TRY IT
Reproduce all of the listing below without alteration.

DATA

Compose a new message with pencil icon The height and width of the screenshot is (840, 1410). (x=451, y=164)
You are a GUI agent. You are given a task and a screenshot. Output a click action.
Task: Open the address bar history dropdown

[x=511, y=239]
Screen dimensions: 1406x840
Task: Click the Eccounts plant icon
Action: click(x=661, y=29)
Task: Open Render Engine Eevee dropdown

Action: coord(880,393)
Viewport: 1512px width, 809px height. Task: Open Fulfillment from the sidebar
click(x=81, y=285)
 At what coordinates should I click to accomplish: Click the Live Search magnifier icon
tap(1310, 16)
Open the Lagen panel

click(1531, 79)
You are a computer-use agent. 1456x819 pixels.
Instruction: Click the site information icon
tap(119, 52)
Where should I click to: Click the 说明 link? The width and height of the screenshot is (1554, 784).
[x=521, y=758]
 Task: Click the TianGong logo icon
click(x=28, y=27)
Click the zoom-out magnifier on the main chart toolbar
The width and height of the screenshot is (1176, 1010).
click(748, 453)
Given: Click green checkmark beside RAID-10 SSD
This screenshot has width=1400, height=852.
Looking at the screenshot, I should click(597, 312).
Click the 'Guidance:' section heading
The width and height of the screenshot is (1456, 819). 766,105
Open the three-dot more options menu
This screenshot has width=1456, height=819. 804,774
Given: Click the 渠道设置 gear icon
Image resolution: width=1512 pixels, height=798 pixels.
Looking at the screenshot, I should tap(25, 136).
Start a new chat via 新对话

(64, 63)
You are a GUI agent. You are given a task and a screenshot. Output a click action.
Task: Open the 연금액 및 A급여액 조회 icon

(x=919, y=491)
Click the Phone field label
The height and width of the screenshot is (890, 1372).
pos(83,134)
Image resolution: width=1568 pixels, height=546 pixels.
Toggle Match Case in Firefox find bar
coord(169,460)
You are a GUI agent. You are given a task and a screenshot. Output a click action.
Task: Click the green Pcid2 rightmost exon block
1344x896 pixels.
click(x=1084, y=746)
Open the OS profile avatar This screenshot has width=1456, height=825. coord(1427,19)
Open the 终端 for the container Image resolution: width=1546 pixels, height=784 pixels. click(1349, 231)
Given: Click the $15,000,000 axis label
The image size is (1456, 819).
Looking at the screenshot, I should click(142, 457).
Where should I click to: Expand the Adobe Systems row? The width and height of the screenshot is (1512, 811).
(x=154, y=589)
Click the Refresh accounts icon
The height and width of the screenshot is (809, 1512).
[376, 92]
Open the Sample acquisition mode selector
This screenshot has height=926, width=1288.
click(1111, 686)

EXERCISE OUTPUT
Compose a new message with pencil icon The height and width of the screenshot is (840, 1410). (x=451, y=164)
You are a GUI agent. You are given a task and a screenshot. Output a click action.
Task: Open the address bar history dropdown

[x=511, y=239]
Screen dimensions: 1406x840
Task: Click the Eccounts plant icon
Action: click(x=661, y=29)
Task: Open Render Engine Eevee dropdown

Action: coord(880,393)
Viewport: 1512px width, 809px height. Task: Open Fulfillment from the sidebar
click(x=81, y=285)
 At what coordinates should I click to accomplish: Click the Live Search magnifier icon
tap(1310, 16)
Open the Lagen panel

click(1531, 79)
You are a computer-use agent. 1456x819 pixels.
Instruction: Click the site information icon
tap(119, 52)
Where should I click to: Click the 说明 link? The width and height of the screenshot is (1554, 784).
[x=521, y=758]
 Task: Click the TianGong logo icon
click(x=28, y=27)
Click the zoom-out magnifier on the main chart toolbar
The width and height of the screenshot is (1176, 1010).
click(748, 453)
Given: Click green checkmark beside RAID-10 SSD
This screenshot has width=1400, height=852.
Looking at the screenshot, I should click(597, 312).
Click the 'Guidance:' section heading
The width and height of the screenshot is (1456, 819). 766,105
Open the three-dot more options menu
This screenshot has width=1456, height=819. 804,774
Given: Click the 渠道设置 gear icon
Image resolution: width=1512 pixels, height=798 pixels.
Looking at the screenshot, I should tap(25, 136).
Start a new chat via 新对话

(64, 63)
You are a GUI agent. You are given a task and a screenshot. Output a click action.
Task: Open the 연금액 및 A급여액 조회 icon

(x=919, y=491)
Click the Phone field label
The height and width of the screenshot is (890, 1372).
pos(83,134)
Image resolution: width=1568 pixels, height=546 pixels.
Toggle Match Case in Firefox find bar
coord(169,460)
You are a GUI agent. You are given a task and a screenshot. Output a click action.
Task: Click the green Pcid2 rightmost exon block
1344x896 pixels.
click(x=1084, y=746)
Open the OS profile avatar This screenshot has width=1456, height=825. coord(1427,19)
Open the 终端 for the container Image resolution: width=1546 pixels, height=784 pixels. click(1349, 231)
Given: Click the $15,000,000 axis label
The image size is (1456, 819).
Looking at the screenshot, I should click(142, 457).
Where should I click to: Expand the Adobe Systems row? The width and height of the screenshot is (1512, 811).
(x=154, y=589)
Click the Refresh accounts icon
The height and width of the screenshot is (809, 1512).
[376, 92]
Open the Sample acquisition mode selector
This screenshot has height=926, width=1288.
click(1111, 686)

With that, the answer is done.